Quer a «Fábrica do Açúcar», quer a «Fábrica do Álcool» são detentoras de uma forte presença no quadro urbano onde estão inseridas, dotadas de uma notável instalação industrial no contexto arquipelágico. A par disto, a localização geográfica dos imóveis é estratégica, face à grande centralidade que possuem - ambas estão sediadas no core das cidades a que pertencem. A título exemplificativo, a chaminé da «Fábrica do Álcool» é dotada de uma personalidade cénica no enquadramento paisagístico daquela cidade, uma imagem que emerge e quebra o cenário bucólico da urbe.
Deste modo, o conjunto que configura o espólio da SINAGA, em especial a «Fábrica do Açúcar» e a «Fábrica do Álcool», afirma-se distinto no contexto espacial e da própria edificação local, contribuindo para a valorização urbano-ambiental do espaço público local e envolvente.
Para o efeito, a gestão do património da SINAGA deve passar por uma abordagem inovadora à sua salvaguarda e preservação, aproveitando a integridade do edificado, mas não numa abordagem tradicional, conservadora e redutora. Estamos perante um conjunto arquitetónico, disperso pela ilha de São Miguel, que, per si, possui potencial para promover um processo de reconversão arquitetónico, com novas linhas funcionais e ambientais de carácter positivo para os locais onde estão inseridos.

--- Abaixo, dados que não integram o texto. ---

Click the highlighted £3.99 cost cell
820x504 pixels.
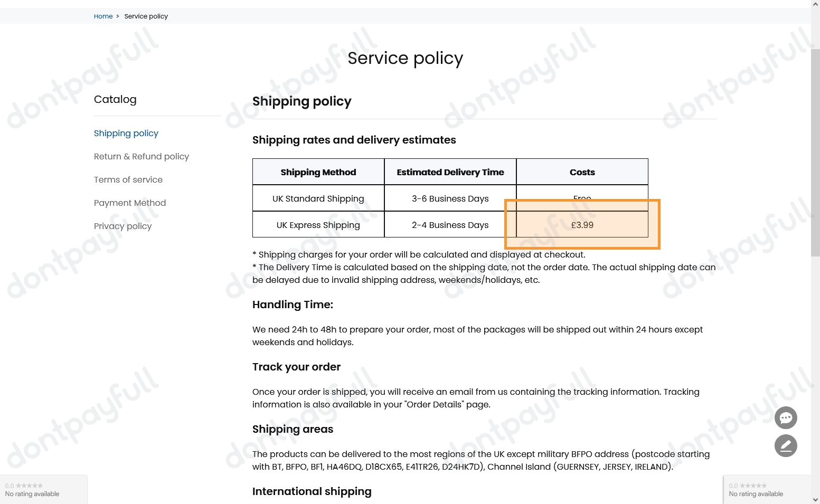pos(582,225)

O conjunto de edificações, independentemente das novas funções que lhe venham a ser atribuídas, deve reafirmar a sua centralidade, bem como a dimensão e integridade estrutural, evitando reconstruções que coloquem em causa a sua autenticidade original, mas que, ao invés, potenciem o seu denominador histórico, que se encontra latente na sua dimensão monumental.

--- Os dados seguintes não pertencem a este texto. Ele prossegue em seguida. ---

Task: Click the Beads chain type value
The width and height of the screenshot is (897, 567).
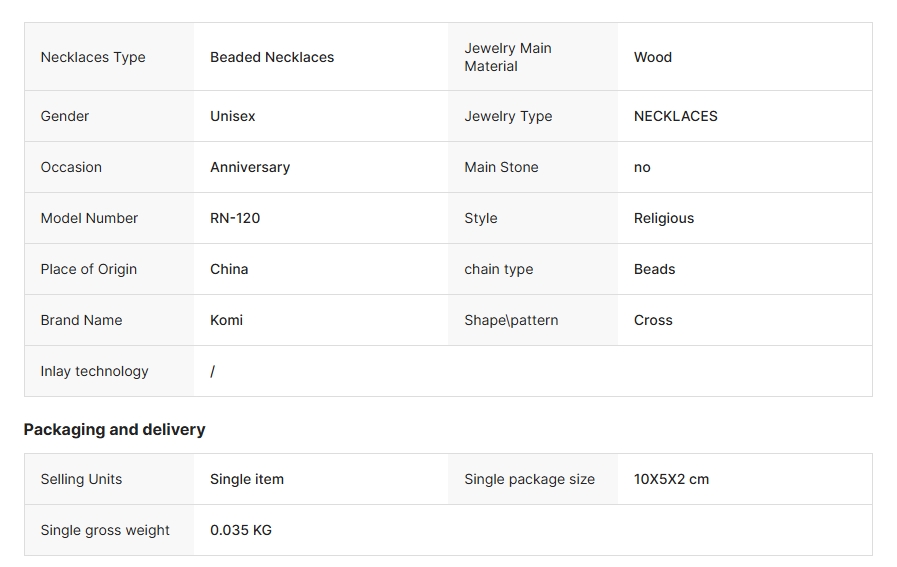Action: [654, 269]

É emergente a necessidade de preservar e acrescentar valor funcional ao testemunho arquitetónico do período industrial no contexto da ilha com potencial para transpor a conversão aprisionada no horizonte didático e expositivo de simples «núcleo museológico fabril».
O património arquitetónico da SINAGA poderá, mediante preservação, reabilitação e reconversão, ser um exemplo matriz da adaptação de um antigo módulo fabril de carácter interconcelhio face ao seu potencial inovador e dinâmico.
Daí o espólio patrimonial da extinta SINAGA reunir os requisitos necessários para que os imóveis sejam alvo de classificação de interesse público, nos termos previstos no Decreto Legislativo Regional 3/2015/A, de 4 de fevereiro.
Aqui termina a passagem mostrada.